What is required
After locating the line that contains "Prévenez-moi de tous les nouveaux articles" in the following entries, reproduce it and each later line exactly, including the last.

BEGIN Recorded information

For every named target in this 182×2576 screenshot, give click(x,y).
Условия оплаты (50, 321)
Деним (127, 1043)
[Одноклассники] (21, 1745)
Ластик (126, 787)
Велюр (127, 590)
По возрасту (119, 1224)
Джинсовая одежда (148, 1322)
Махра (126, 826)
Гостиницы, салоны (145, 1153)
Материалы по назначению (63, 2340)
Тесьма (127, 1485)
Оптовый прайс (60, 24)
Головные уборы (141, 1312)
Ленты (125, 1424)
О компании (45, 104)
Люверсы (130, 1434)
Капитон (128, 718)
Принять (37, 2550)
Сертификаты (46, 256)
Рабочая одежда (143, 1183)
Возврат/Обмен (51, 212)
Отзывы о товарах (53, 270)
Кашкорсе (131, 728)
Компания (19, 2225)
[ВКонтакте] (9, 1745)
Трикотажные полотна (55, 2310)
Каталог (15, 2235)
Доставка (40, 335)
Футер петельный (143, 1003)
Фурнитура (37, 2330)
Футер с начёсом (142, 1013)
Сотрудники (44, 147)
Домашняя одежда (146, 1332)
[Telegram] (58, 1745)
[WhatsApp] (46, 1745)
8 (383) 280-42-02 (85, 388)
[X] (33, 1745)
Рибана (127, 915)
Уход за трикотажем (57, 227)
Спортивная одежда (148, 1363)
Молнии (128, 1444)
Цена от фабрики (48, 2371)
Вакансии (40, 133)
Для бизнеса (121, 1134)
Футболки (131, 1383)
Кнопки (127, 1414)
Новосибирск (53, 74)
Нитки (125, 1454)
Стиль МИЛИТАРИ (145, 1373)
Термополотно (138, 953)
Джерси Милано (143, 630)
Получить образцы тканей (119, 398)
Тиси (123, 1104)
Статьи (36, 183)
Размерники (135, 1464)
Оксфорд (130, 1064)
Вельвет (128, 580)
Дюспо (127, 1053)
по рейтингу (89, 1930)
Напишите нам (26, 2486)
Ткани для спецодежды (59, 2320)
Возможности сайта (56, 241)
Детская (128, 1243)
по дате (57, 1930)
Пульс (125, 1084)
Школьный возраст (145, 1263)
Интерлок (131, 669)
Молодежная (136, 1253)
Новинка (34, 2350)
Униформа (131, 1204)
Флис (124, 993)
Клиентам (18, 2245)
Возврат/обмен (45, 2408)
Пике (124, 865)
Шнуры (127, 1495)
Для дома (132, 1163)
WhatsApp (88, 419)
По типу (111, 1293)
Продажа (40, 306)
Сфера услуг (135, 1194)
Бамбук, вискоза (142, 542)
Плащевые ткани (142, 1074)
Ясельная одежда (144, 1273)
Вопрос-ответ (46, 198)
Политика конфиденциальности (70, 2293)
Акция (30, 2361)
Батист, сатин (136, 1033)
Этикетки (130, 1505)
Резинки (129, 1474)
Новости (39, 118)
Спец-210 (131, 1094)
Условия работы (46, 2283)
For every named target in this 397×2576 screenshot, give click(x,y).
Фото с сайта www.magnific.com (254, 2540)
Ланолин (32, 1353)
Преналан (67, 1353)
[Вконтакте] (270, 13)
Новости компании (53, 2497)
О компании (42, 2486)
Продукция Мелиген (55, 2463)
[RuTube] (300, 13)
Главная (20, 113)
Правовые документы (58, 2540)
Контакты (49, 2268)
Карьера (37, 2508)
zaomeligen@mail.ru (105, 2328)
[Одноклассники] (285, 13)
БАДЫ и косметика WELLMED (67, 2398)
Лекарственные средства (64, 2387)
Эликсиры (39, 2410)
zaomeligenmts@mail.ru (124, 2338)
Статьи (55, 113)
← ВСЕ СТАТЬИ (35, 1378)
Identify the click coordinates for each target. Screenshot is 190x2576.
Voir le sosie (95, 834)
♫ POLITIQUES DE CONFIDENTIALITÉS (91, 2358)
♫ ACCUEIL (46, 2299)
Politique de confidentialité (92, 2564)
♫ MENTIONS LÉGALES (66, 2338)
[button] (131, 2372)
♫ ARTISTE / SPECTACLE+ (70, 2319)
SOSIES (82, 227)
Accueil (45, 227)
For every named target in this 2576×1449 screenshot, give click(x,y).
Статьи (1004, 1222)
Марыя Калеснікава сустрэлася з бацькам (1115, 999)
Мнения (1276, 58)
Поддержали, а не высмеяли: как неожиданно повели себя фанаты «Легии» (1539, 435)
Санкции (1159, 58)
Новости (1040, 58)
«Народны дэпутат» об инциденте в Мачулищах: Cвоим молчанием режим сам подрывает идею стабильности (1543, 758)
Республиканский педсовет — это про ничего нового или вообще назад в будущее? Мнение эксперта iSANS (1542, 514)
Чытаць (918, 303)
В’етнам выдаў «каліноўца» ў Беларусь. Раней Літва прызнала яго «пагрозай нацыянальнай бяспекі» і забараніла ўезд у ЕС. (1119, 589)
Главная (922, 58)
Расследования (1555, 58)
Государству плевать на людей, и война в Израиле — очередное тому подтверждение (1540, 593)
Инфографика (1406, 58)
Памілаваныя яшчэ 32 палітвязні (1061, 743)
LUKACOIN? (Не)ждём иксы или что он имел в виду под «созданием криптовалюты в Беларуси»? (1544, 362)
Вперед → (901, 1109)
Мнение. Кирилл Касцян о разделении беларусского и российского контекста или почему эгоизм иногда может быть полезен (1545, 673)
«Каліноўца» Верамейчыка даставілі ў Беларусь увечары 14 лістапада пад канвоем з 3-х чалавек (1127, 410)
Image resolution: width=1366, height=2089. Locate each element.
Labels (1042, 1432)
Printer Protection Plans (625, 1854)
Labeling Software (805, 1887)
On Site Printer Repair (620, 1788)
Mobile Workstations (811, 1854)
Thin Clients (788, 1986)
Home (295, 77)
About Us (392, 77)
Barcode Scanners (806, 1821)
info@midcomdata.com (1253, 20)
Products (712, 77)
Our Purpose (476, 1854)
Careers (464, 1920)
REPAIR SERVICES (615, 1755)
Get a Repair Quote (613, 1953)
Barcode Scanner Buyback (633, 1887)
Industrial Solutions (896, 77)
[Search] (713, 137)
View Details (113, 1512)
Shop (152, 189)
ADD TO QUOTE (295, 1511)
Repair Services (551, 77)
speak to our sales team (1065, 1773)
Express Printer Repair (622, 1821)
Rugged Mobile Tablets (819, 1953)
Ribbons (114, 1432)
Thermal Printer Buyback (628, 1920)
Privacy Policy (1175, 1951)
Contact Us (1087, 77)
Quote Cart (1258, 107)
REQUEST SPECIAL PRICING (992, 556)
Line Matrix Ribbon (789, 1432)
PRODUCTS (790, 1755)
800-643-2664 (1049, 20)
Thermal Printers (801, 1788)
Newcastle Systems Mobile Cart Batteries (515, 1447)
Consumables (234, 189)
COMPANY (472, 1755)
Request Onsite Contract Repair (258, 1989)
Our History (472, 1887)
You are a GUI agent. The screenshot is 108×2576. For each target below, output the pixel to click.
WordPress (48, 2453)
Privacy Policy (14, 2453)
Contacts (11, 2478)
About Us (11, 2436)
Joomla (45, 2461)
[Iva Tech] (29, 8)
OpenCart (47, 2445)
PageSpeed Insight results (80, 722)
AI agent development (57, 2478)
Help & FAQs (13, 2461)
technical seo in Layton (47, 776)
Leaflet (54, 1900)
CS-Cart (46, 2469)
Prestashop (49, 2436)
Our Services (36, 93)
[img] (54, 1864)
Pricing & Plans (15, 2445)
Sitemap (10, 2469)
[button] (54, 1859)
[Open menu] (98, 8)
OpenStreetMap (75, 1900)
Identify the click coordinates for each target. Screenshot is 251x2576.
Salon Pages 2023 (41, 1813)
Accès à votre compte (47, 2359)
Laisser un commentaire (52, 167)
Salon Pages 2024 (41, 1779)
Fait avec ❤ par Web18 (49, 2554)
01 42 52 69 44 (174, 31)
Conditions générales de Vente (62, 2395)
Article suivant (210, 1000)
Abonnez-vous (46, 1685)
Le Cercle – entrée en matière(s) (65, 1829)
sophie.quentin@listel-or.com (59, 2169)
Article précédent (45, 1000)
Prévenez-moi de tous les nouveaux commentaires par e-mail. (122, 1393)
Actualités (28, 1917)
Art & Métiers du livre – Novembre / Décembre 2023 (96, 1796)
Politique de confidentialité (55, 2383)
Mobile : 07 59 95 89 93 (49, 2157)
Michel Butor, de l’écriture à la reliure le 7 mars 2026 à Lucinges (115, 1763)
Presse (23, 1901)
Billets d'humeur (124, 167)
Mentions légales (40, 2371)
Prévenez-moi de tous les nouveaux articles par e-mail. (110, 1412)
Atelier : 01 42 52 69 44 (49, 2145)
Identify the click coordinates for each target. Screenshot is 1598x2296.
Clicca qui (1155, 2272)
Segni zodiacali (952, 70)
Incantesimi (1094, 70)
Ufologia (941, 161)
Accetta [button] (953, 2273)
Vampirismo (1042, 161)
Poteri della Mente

END Recorded information

Reply
Prévenez-moi de tous les nouveaux articles par e-mail. (110, 1412)
Atelier : 01 42 52 69 44 (49, 2145)
Identify the click coordinates for each target. Screenshot is 1598x2296.
Clicca qui (1155, 2272)
Segni zodiacali (952, 70)
Incantesimi (1094, 70)
Ufologia (941, 161)
Accetta [button] (953, 2273)
Vampirismo (1042, 161)
Poteri della Mente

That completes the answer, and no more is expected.